Employment Supports & Accommodations
Granger, B. (2000). The role of psychiatric rehabilitation in assisting people in understanding how to best assert their ADA rights and arrange job accommodations. Psychiatric Rehabilitation Journal, 23(3), 215-223.
Findings from focus groups indicate the need for education and skills related to decisions about ADA rights, job accommodations, disclosure, and negotiation for individuals with psychiatric disabilities. Authentic empowerment emerges when practitioners replace their job and maintenance perspective with a teaching, skills development and peer support perspective to achieve independent career decision-making over the long-term.
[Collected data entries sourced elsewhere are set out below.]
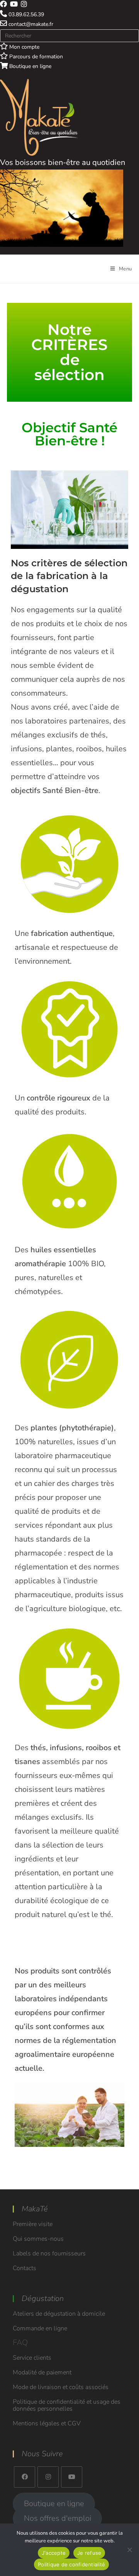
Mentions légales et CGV (47, 2423)
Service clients (32, 2358)
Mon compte (23, 47)
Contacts (24, 2268)
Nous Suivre (42, 2454)
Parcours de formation (35, 56)
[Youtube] (71, 2477)
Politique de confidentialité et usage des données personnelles (66, 2405)
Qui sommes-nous (38, 2239)
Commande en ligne (40, 2328)
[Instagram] (48, 2477)
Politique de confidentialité (71, 2564)
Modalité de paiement (42, 2372)
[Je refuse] (129, 2550)
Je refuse (89, 2553)
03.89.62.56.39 (25, 14)
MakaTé (35, 2209)
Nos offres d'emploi (57, 2518)
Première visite (33, 2224)
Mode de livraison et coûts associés (60, 2387)
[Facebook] (24, 2477)
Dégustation (43, 2298)
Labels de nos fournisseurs (49, 2253)
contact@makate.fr (30, 24)
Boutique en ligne (29, 66)
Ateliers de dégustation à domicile (59, 2313)
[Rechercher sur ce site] (69, 35)
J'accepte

Hernandez, B. (2000). Employer attitudes towards workers with disabilities and their ADA employment rights: A literature review. Journal of Rehabilitation, 66(4), 4-16.
This review of 37 studies found that employers continue to express positive global attitudes towards workers with disabilities. However, they tend to be more negative when specific attitudes towards these workers are assessed.
Although employers are supportive of the ADA as a whole, the employment provisions evoke concern. When appropriate supports are provided, employers express positive attitudes towards workers with intellectual and psychiatric disabilities. Affirming earlier reviews, employers with prior positive contact hold favorable attitudes towards workers with disabilities. Employers willingness to hire applicants with disabilities still exceeds their actual hiring, although this gap is narrowing. According to Hernandez, workers with physical disabilities continue to be viewed more positively than workers with intellectual or psychiatric disabilities.